Compared to the past two years that I have participated in Vibe... this season is going pretty smoothly. I really like this new blocking system. Of course there's always room for improvement, but in general it's a good system. I feel like with this system, everyone gets to experience being a team mate on stage and off stage. With past systems, it seems like there's always a handful of people who experience being one type of team mate too much, and other type not at all. I think the only thing I wish we could've have spent more time on is blocking actual formations together... we attempted this minimally... and we'll see how the transitions from one piece to another turn out. This set will be off the hook regardless.

I've been fighting sickness for the past two weeks, along with more than half of the team. Times are rough... late night dancing when you've got a chronic cough, a mild fever and the other parts of your life to worry about in the morning. The journey is always worth the destination though, and at least with this new system we haven't stayed a night past 3am... which is extremely efficient. On top of that, I would say we are only a half day behind schedule, with this whole week to prepare.

I'm excited.

In other news, I'm tired.

Friday, January 2, 2009

Two Thousand and Nine

Well, the ball dropped.

I'm excited for this new year and all the changes... or rather, transformations, that will inevitably happen in my life. I had a mild conversation with the b-friend about the difference between change and transformation. With transformations, the differences between now and then are based on the kind of person you used to be... your new self still harbors all of your past and all of your present. Your history and your experiences become a great factor in what kind of person you want to be, or find yourself becoming. Change however... change is like a light bulb that goes from blue to red.

People go through transformations... and I think that is what gets lost in the minds of those who resent change, or who are afraid of change. People don't change, they transform... whether it's bad or good, an improvement or a detriment, it's never a solitary, separate change from who they once were. And for those who regret their past, deny their past... for those who are embarrassed of their trials and roots, understand that these experiences cannot escape you. We are all products of our own history, and every bit of history is equally responsible for who we are or who we are becoming.

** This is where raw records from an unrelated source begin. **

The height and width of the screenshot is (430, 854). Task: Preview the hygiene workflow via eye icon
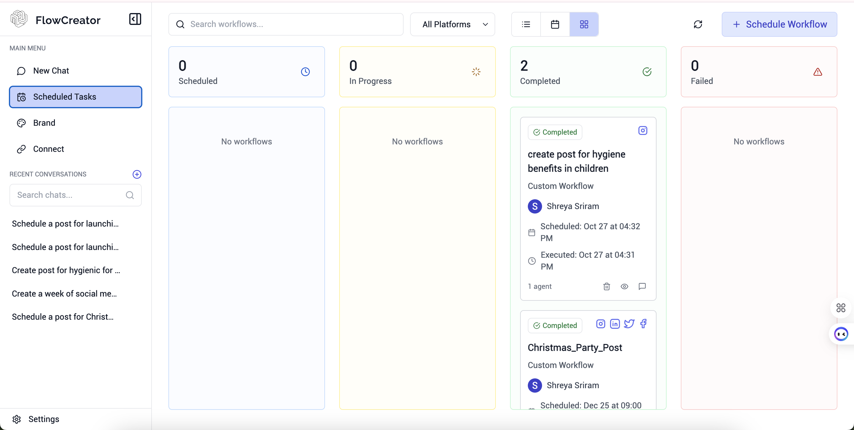click(624, 286)
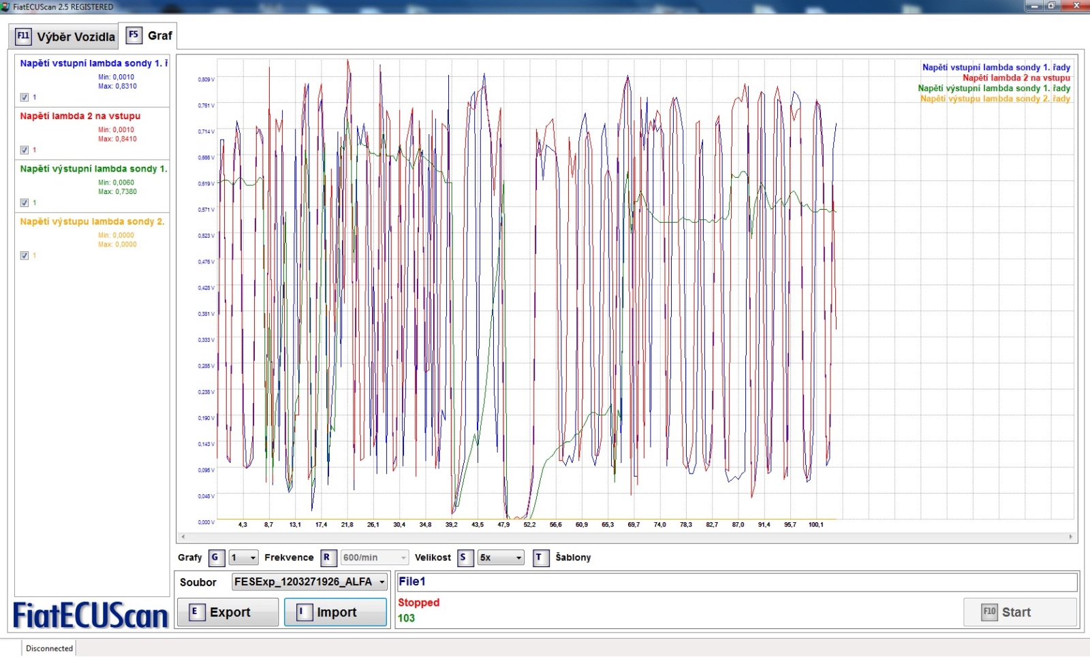Viewport: 1090px width, 657px height.
Task: Uncheck the blue vstupní lambda sondy 1 checkbox
Action: (x=25, y=97)
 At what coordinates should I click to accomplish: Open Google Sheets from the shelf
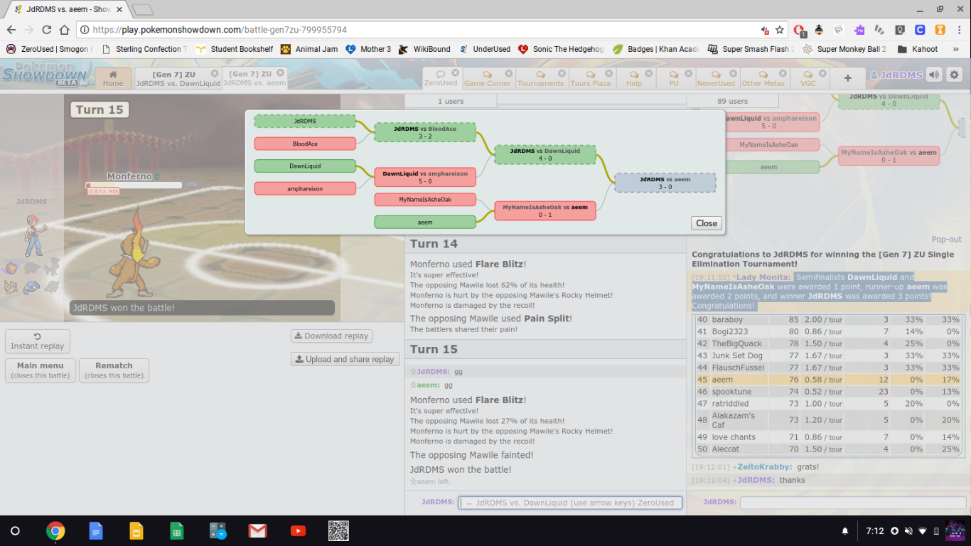pyautogui.click(x=176, y=531)
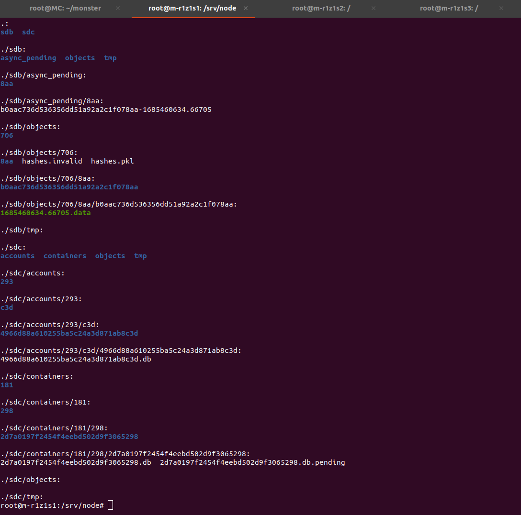
Task: Click the async_pending directory name in the sdb listing
Action: (x=28, y=58)
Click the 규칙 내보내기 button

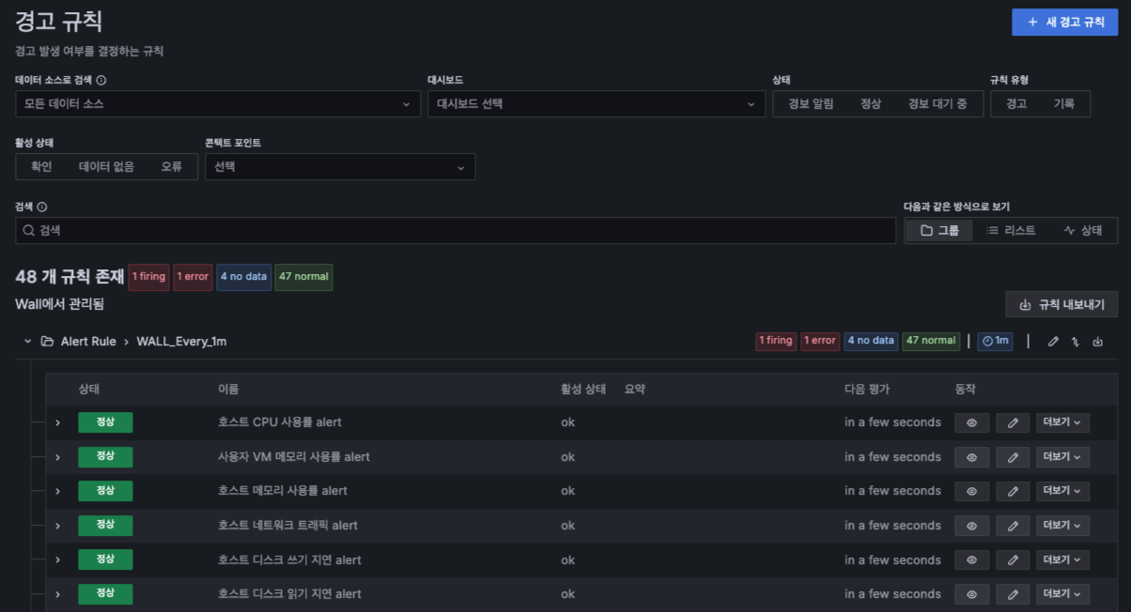[1061, 305]
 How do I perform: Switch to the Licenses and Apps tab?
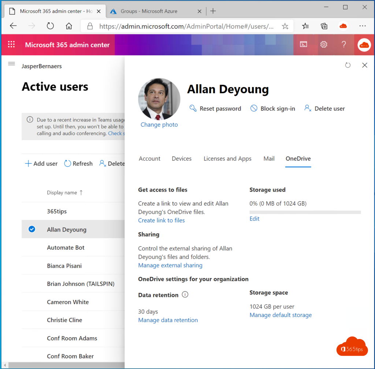tap(227, 159)
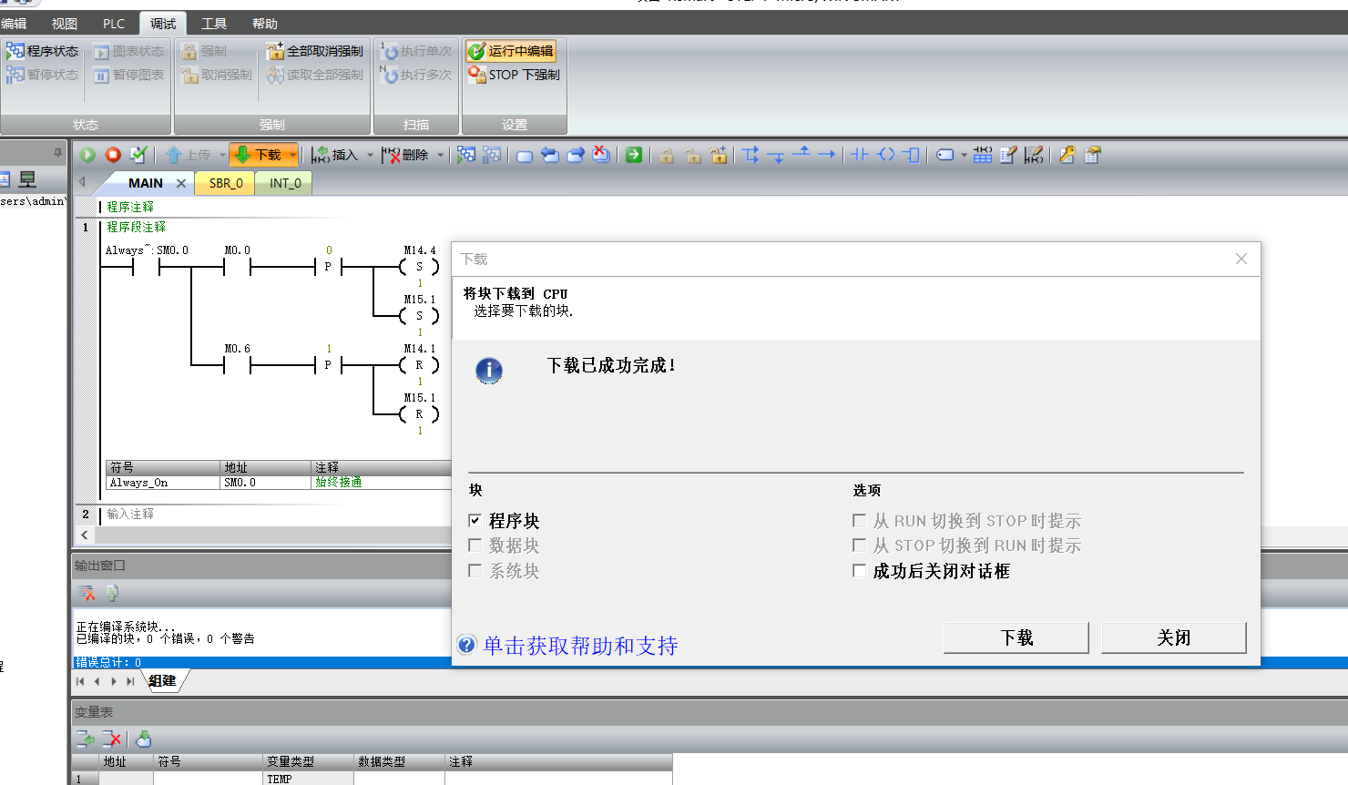The image size is (1348, 785).
Task: Click STOP 下强制 in the ribbon
Action: tap(515, 75)
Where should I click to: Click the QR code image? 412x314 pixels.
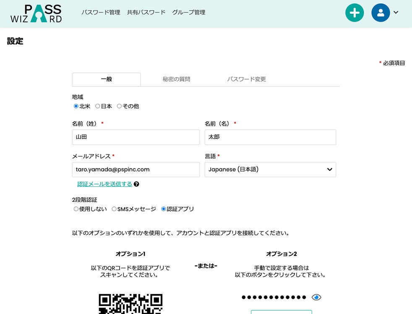(130, 304)
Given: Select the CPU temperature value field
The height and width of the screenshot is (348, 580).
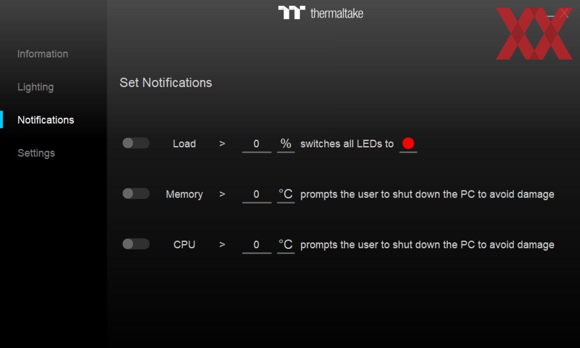Looking at the screenshot, I should click(x=257, y=245).
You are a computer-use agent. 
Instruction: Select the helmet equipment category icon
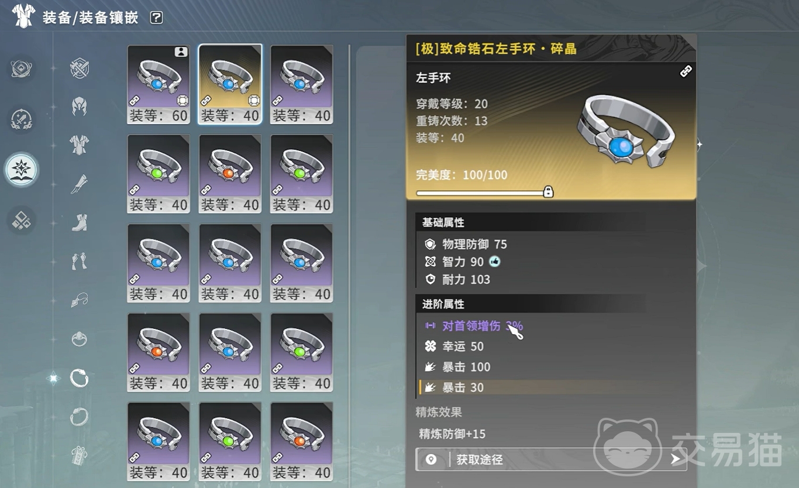coord(79,106)
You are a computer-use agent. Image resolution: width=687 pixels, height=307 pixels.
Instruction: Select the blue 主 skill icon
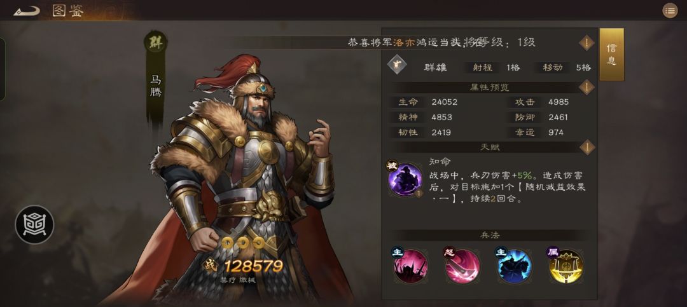(514, 266)
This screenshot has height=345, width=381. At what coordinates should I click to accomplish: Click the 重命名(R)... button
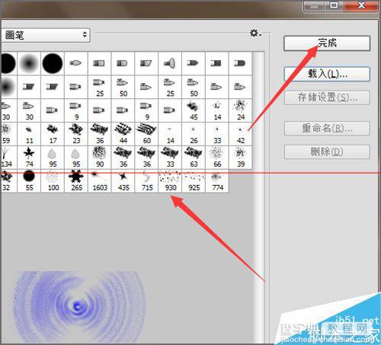327,129
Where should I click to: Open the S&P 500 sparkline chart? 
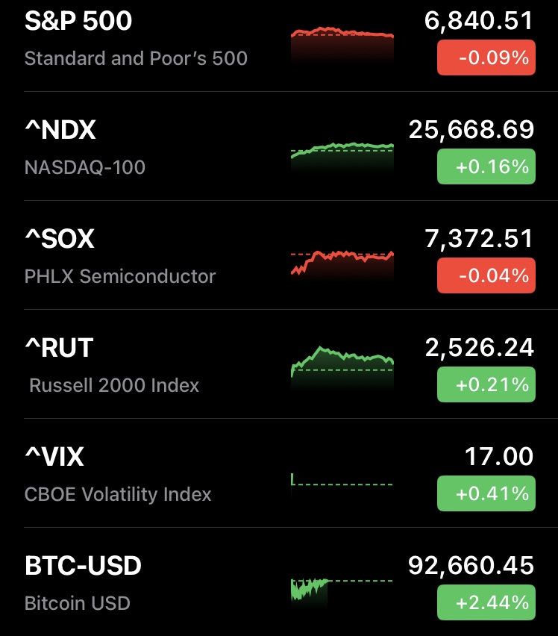[342, 44]
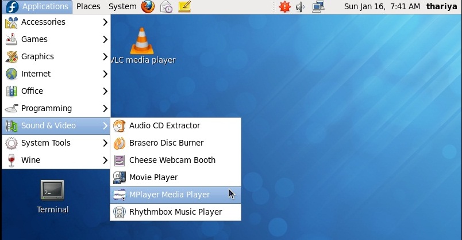
Task: Click the network connection tray icon
Action: (x=318, y=6)
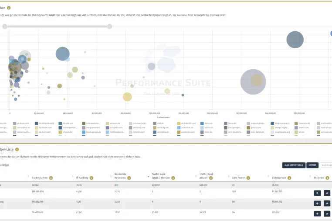Open info icon next to Aktionen header

(x=327, y=178)
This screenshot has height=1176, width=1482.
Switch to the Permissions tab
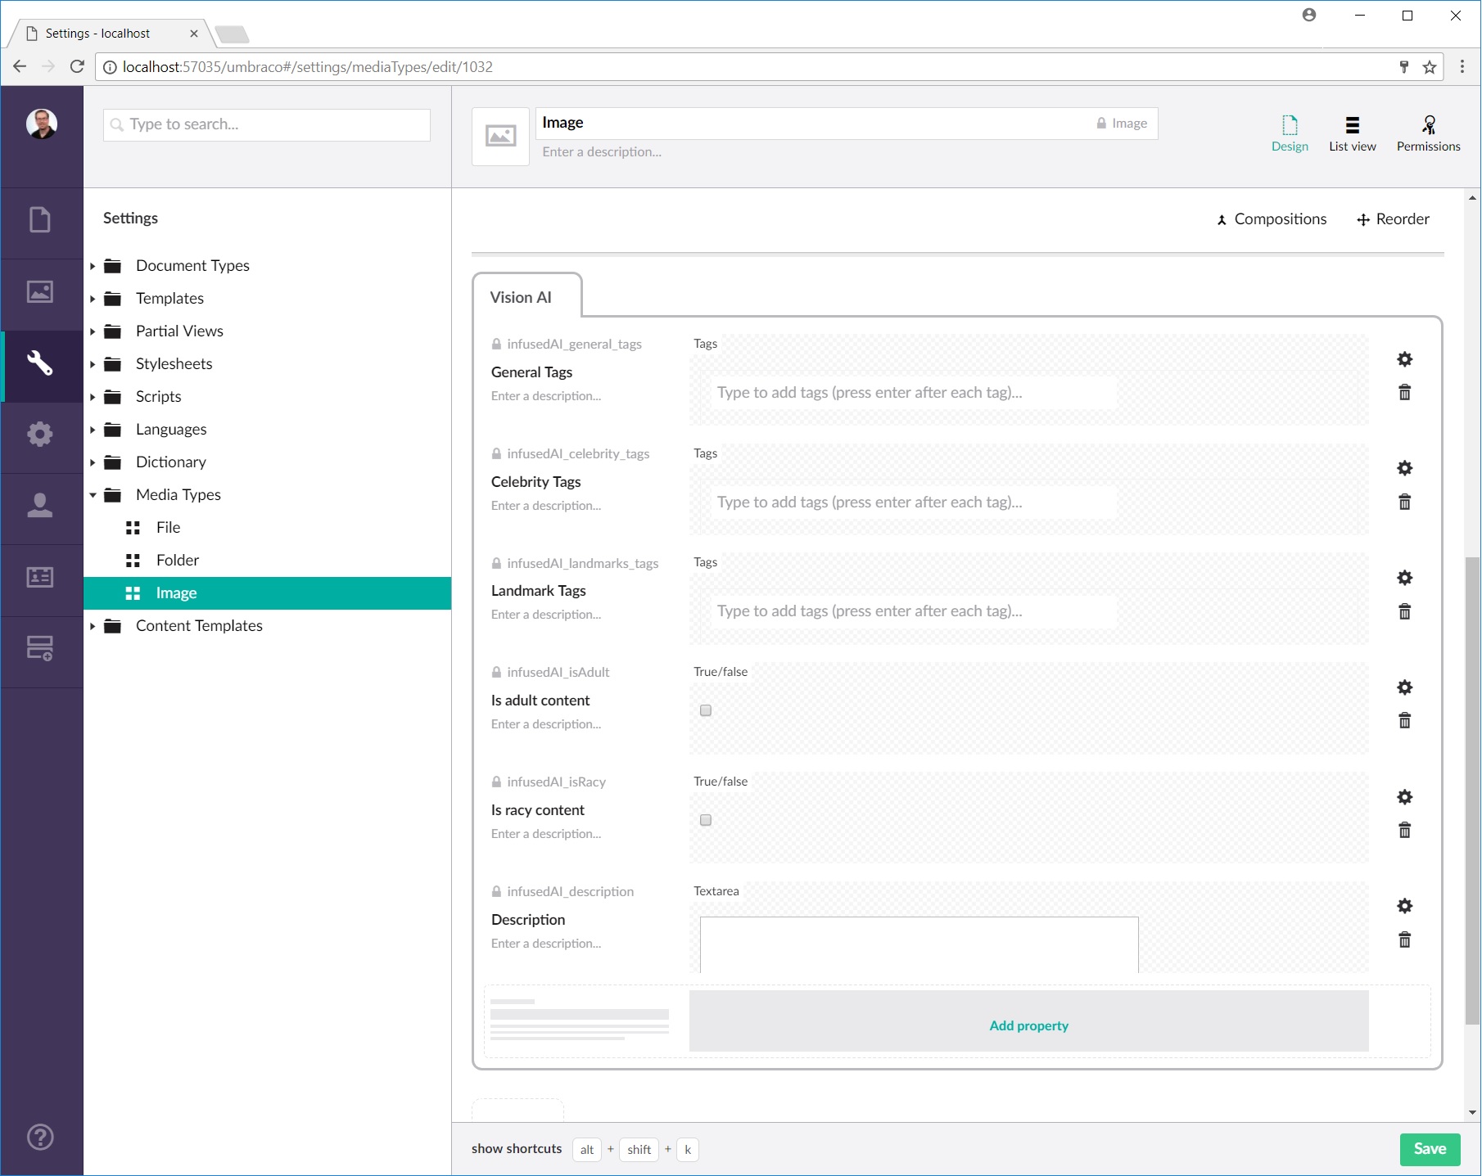tap(1428, 134)
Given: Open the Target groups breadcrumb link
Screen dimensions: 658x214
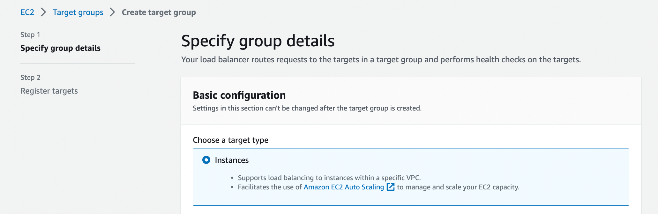Looking at the screenshot, I should coord(78,12).
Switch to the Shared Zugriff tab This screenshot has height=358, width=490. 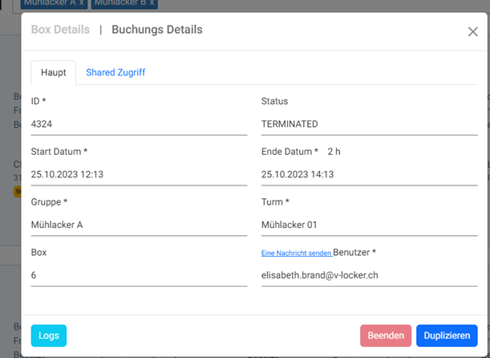click(115, 72)
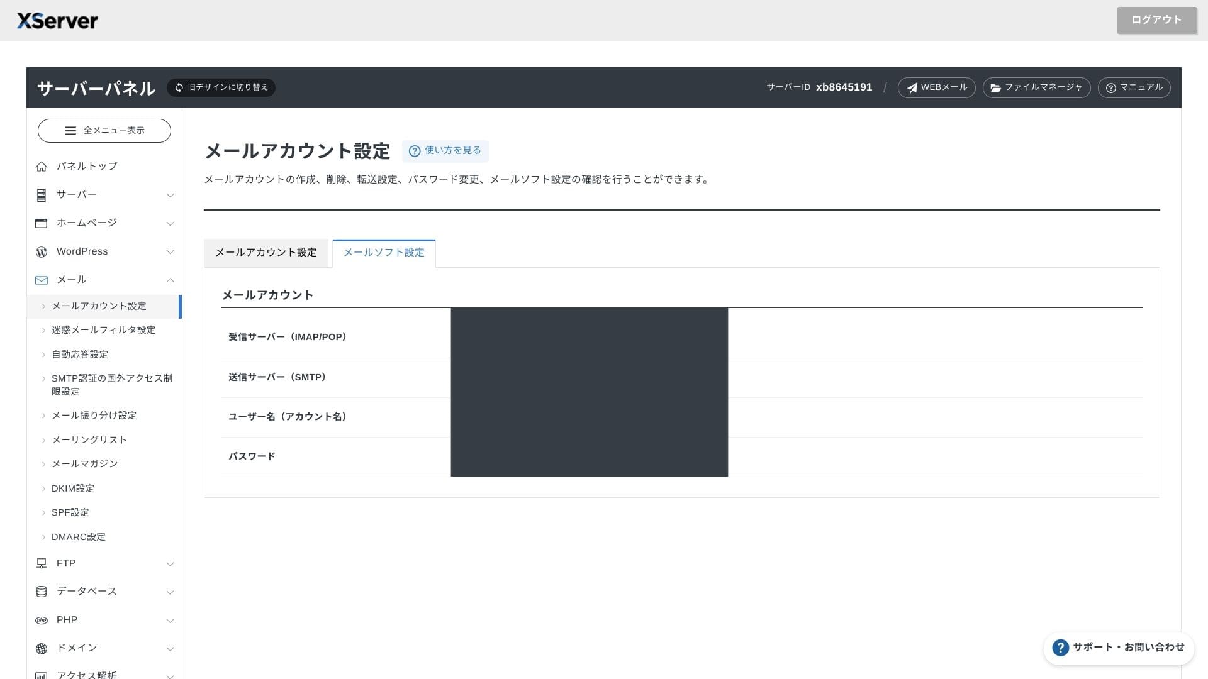This screenshot has height=679, width=1208.
Task: Switch to the メールアカウント設定 tab
Action: tap(266, 253)

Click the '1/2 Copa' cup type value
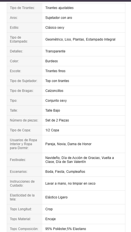click(x=52, y=130)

Lastly, we have the power to transform in the direction we want. We have full control of our lives. I'm not much of a fanatic of destiny or fate... we meet people ad we find ourselves in situations all by chance, and the development and outcome of these relationships and situations are in our hands. I once read a quote in my high school agenda book (one of those quotes of the week) that said, "Life is 10% of what happens, and 90% of how you react."

For every action, there is a reaction. For every time that we can react negatively toward a situation, we can find a way to react positively. I find that with the presence of a hardship, it is so easy for us to forget about all the great things in our life. With one difficult hill to climb, we suddenly lose the reasons why we are still walking and still climbing in the first place. No doubt that others have more great things than us... but if we were to think about it in such a way, there are plenty of those who have less great things than us. To binge on the former and neglect the latter is to take our wealth for granted.

Perspective. Choose your perspective.

Everyday we make choices: what to wear, what to eat, what to do, what to say... make a choice on what to think.

"Be the change you want to see in the world." -Gandhi

This New Year is clay your hands, and so mold it into what you would like it to become.